Lop Ear or Shell Ear is a deformity where the upper portion of the ear is not unfurled, but is rolled over on itself and the surface is flat without the normal undulations one can see in the normal ear. This may be associated with prominent or “Bat Ear deformity” too, in a few cases. Treatment involves reshaping the cartilage in the ear via an incision placed on the posterior surface of the ear, to give a near normal shape of the external ear. The final result depend on a lot of factors like the condition of the skin of the ear, the severity of the deformity and also the state of the cartilage. After the procedure, the ear is in a bandage for 5- 7 days depending on the extent of surgery. The final result can only be appreciated after 3 months, once all the swelling subsides and the cartilage starts retaining its new position. It is a relatively safe procedure. Bleeding and infection can be a problem, but care is taken to prevent such complications. Keloid formation in susceptible individuals is a cause for concern but cannot be predicted and not a very common event.

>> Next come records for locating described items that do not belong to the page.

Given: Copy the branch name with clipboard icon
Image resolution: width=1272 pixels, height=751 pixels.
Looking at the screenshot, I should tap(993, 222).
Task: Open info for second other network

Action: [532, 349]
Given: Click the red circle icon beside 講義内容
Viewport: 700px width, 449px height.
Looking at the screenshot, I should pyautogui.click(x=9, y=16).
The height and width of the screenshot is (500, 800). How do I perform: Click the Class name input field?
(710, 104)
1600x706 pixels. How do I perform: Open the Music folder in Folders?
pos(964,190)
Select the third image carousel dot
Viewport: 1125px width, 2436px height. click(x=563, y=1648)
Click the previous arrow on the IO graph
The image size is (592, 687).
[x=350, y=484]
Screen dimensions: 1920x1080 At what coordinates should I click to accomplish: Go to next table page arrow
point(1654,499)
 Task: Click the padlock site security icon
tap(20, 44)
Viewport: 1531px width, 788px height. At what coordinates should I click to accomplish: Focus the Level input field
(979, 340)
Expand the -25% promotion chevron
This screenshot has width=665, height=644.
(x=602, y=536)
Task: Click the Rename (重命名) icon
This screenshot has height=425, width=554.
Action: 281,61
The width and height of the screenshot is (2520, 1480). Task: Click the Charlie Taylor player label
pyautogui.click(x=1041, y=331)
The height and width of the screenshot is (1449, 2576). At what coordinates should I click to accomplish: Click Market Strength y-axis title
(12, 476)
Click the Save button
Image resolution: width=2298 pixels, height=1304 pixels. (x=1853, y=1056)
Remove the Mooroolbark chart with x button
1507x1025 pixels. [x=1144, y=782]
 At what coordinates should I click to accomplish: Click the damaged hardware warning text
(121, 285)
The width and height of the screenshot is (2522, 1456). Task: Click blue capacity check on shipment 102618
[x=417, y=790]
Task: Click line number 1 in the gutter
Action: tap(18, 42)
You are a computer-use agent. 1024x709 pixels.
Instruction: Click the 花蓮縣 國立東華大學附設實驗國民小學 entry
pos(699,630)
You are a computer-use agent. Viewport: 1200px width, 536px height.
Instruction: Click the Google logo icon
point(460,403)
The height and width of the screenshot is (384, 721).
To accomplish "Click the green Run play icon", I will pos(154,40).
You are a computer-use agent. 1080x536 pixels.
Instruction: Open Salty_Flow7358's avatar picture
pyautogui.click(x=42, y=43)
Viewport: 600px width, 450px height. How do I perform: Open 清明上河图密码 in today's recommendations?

Prominent Ears or Bat Ear deformity is a deformity where the angle between the ear and the skull is greater than normal, and hence the ears project from the side and appear more prominent, like the ears of a bat. Normally the angle is around 20 degrees, but in bat ear deformity it may be almost 45 -50 degrees in some cases. Correction involves exposing the cartilage from behind and reattaching it to the skull bone at the proper angle to provide a push back. The scars are well hidden behind the ear. Care is taken to prevent bleeding and infection. Patients require a bulky dressing as in lop ear corrections for 5- 7 days, to prevent excessive swelling and bleeding.